Native-Resolution Image Synthesis

ZiDong Wang, LEI BAI, Xiangyu Yue, Wanli Ouyang, Yiyuan Zhang

Native-resolution Image Synthesis Diffusion Models

⋅ NeurIPS ⋅ Project Page ⋅Slides ⋅Poster ⋅OpenReview

Abstract

We introduce native-resolution image synthesis, a novel paradigm in generative modeling capable of synthesizing images at arbitrary resolutions and aspect ratios. This approach overcomes the limitations of standard fixed-resolution, square-image methods by inherently handling variable-length visual tokens—a core challenge for conventional techniques.

To this end, we propose the Native-resolution diffusion Transformer (NiT), an architecture that explicitly models varying resolutions and aspect ratios within its denoising process. Unconstrained by fixed formats, NiT learns intrinsic visual distributions from images encompassing a wide range of resolutions and aspect ratios.
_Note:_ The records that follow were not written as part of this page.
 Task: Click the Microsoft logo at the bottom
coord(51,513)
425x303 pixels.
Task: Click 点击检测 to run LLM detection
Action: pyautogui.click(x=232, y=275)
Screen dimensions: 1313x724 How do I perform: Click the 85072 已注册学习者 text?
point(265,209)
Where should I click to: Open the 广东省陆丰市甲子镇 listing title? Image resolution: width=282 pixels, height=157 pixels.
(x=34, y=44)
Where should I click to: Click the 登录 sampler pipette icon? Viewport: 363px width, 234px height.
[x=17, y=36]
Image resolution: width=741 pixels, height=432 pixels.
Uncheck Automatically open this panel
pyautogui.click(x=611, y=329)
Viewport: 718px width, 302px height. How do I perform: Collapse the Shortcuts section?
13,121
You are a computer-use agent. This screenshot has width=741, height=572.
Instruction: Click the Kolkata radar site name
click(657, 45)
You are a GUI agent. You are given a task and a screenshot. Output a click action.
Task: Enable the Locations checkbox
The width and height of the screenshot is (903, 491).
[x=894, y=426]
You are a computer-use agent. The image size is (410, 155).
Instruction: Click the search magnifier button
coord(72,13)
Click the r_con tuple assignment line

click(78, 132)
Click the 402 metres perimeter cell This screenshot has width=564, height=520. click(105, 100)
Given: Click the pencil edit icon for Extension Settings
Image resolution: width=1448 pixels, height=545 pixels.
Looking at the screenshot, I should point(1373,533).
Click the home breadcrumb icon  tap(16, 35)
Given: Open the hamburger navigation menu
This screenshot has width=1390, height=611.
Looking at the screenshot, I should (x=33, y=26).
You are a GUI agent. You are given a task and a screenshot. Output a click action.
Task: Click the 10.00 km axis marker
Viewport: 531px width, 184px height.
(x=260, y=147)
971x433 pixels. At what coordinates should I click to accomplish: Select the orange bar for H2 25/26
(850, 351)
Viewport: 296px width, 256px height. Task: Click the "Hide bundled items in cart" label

Notably, a single NiT model simultaneously achieves the state-of-the-art performance on both ImageNet-256x256 and 512x512 benchmarks. Surprisingly, akin to the robust zero-shot capabilities seen in advanced Large Language Models, NiT, pretrained solely on ImageNet, demonstrates excellent zero-shot generalization performance. It successfully generates high-fidelity images at previously unseen high resolutions (e.g., 1024x1024, 1536x1536) and diverse aspect ratios (e.g., 16:9, 3:1, 4:3), as shown in Figure 1.

These findings indicate the significant potential of native-resolution modeling as a bridge between visual generative modeling and advanced LLM methodologies.